** Opening GIVEN RECORDS block **

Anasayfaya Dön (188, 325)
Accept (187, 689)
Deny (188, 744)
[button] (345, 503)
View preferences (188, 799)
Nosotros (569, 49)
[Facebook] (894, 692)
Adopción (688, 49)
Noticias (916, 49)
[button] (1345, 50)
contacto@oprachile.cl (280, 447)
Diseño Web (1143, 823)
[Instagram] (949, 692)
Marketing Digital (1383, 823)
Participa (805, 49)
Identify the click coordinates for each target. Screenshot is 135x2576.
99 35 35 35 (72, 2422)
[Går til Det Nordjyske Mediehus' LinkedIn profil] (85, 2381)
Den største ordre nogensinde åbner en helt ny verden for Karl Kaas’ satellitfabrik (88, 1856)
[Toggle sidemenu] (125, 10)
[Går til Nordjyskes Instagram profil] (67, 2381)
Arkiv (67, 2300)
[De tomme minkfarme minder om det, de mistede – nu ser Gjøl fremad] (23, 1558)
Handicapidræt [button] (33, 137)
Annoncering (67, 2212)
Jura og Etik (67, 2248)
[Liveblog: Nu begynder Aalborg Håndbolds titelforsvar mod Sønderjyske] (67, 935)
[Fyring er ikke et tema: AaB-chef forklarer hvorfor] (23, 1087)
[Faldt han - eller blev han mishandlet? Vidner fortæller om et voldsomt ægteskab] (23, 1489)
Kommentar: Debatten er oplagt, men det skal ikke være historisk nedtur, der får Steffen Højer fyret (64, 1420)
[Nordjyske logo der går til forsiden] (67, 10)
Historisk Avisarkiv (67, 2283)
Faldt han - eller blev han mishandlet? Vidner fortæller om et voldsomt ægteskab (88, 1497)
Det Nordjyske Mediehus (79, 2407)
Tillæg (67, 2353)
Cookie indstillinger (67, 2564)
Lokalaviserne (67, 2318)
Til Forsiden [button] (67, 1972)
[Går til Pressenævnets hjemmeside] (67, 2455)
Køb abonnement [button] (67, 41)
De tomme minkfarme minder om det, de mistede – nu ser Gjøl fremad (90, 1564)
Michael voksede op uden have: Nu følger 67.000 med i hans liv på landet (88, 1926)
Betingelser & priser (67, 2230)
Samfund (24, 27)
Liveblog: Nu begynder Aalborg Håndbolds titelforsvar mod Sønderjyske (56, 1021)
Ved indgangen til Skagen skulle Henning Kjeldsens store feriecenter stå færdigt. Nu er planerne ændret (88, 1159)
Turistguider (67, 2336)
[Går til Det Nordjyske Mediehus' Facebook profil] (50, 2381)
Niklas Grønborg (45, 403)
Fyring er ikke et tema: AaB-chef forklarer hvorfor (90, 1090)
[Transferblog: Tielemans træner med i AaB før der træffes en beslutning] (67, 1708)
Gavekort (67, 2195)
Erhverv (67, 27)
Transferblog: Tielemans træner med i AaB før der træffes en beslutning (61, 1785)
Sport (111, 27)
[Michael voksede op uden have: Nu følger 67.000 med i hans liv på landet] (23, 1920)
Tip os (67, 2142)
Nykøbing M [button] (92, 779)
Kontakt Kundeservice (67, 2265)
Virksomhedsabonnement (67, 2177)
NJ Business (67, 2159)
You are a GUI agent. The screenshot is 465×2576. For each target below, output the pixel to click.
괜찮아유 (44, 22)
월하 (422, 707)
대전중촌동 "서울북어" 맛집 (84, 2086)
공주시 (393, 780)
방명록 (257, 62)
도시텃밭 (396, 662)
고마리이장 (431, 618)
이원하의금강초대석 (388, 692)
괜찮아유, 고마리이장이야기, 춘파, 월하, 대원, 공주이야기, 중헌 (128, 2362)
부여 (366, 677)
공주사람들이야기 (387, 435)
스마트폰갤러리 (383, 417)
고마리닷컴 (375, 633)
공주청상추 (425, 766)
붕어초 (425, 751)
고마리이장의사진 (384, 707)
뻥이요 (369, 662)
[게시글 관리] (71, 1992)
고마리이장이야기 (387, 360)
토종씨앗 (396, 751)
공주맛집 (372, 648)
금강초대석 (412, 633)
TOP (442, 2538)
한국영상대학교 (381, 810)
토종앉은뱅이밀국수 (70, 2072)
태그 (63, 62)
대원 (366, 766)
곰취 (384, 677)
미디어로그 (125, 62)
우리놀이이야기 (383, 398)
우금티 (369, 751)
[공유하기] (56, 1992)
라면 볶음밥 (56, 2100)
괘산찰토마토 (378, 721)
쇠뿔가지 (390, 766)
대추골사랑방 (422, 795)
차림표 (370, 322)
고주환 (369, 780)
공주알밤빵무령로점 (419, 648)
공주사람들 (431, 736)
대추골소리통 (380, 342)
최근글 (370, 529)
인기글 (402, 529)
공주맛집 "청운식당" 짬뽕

** Closing GIVEN RECORDS block **

**ACTIVITY:**
Restate the records exactly. Leave nothing out.

**RESULT:**
Anasayfaya Dön (188, 325)
Accept (187, 689)
Deny (188, 744)
[button] (345, 503)
View preferences (188, 799)
Nosotros (569, 49)
[Facebook] (894, 692)
Adopción (688, 49)
Noticias (916, 49)
[button] (1345, 50)
contacto@oprachile.cl (280, 447)
Diseño Web (1143, 823)
[Instagram] (949, 692)
Marketing Digital (1383, 823)
Participa (805, 49)
Identify the click coordinates for each target. Screenshot is 135x2576.
99 35 35 35 (72, 2422)
[Går til Det Nordjyske Mediehus' LinkedIn profil] (85, 2381)
Den største ordre nogensinde åbner en helt ny verden for Karl Kaas’ satellitfabrik (88, 1856)
[Toggle sidemenu] (125, 10)
[Går til Nordjyskes Instagram profil] (67, 2381)
Arkiv (67, 2300)
[De tomme minkfarme minder om det, de mistede – nu ser Gjøl fremad] (23, 1558)
Handicapidræt [button] (33, 137)
Annoncering (67, 2212)
Jura og Etik (67, 2248)
[Liveblog: Nu begynder Aalborg Håndbolds titelforsvar mod Sønderjyske] (67, 935)
[Fyring er ikke et tema: AaB-chef forklarer hvorfor] (23, 1087)
[Faldt han - eller blev han mishandlet? Vidner fortæller om et voldsomt ægteskab] (23, 1489)
Kommentar: Debatten er oplagt, men det skal ikke være historisk nedtur, der får Steffen Højer fyret (64, 1420)
[Nordjyske logo der går til forsiden] (67, 10)
Historisk Avisarkiv (67, 2283)
Faldt han - eller blev han mishandlet? Vidner fortæller om et voldsomt ægteskab (88, 1497)
Det Nordjyske Mediehus (79, 2407)
Tillæg (67, 2353)
Cookie indstillinger (67, 2564)
Lokalaviserne (67, 2318)
Til Forsiden [button] (67, 1972)
[Går til Pressenævnets hjemmeside] (67, 2455)
Køb abonnement [button] (67, 41)
De tomme minkfarme minder om det, de mistede – nu ser Gjøl fremad (90, 1564)
Michael voksede op uden have: Nu følger 67.000 med i hans liv på landet (88, 1926)
Betingelser & priser (67, 2230)
Samfund (24, 27)
Liveblog: Nu begynder Aalborg Håndbolds titelforsvar mod Sønderjyske (56, 1021)
Ved indgangen til Skagen skulle Henning Kjeldsens store feriecenter stå færdigt. Nu er planerne ændret (88, 1159)
Turistguider (67, 2336)
[Går til Det Nordjyske Mediehus' Facebook profil] (50, 2381)
Niklas Grønborg (45, 403)
Fyring er ikke et tema: AaB-chef forklarer hvorfor (90, 1090)
[Transferblog: Tielemans træner med i AaB før der træffes en beslutning] (67, 1708)
Gavekort (67, 2195)
Erhverv (67, 27)
Transferblog: Tielemans træner med i AaB før der træffes en beslutning (61, 1785)
Sport (111, 27)
[Michael voksede op uden have: Nu følger 67.000 med i hans liv på landet] (23, 1920)
Tip os (67, 2142)
Nykøbing M [button] (92, 779)
Kontakt Kundeservice (67, 2265)
Virksomhedsabonnement (67, 2177)
NJ Business (67, 2159)
You are a GUI agent. The screenshot is 465×2576. For each target below, output the pixel to click.
괜찮아유 (44, 22)
월하 (422, 707)
대전중촌동 "서울북어" 맛집 (84, 2086)
공주시 (393, 780)
방명록 (257, 62)
도시텃밭 (396, 662)
고마리이장 (431, 618)
이원하의금강초대석 (388, 692)
괜찮아유, 고마리이장이야기, 춘파, 월하, 대원, 공주이야기, 중헌 (128, 2362)
부여 (366, 677)
공주사람들이야기 (387, 435)
스마트폰갤러리 (383, 417)
고마리닷컴 (375, 633)
공주청상추 (425, 766)
붕어초 (425, 751)
고마리이장의사진 (384, 707)
뻥이요 (369, 662)
[게시글 관리] (71, 1992)
고마리이장이야기 (387, 360)
토종씨앗 (396, 751)
공주맛집 (372, 648)
금강초대석 (412, 633)
TOP (442, 2538)
한국영상대학교 (381, 810)
토종앉은뱅이밀국수 (70, 2072)
태그 (63, 62)
대원 (366, 766)
곰취 (384, 677)
미디어로그 (125, 62)
우리놀이이야기 (383, 398)
우금티 (369, 751)
[공유하기] (56, 1992)
라면 볶음밥 (56, 2100)
괘산찰토마토 (378, 721)
쇠뿔가지 (390, 766)
대추골사랑방 (422, 795)
차림표 (370, 322)
고주환 (369, 780)
공주알밤빵무령로점 (419, 648)
공주사람들 (431, 736)
대추골소리통 (380, 342)
최근글 (370, 529)
인기글 (402, 529)
공주맛집 "청운식당" 짬뽕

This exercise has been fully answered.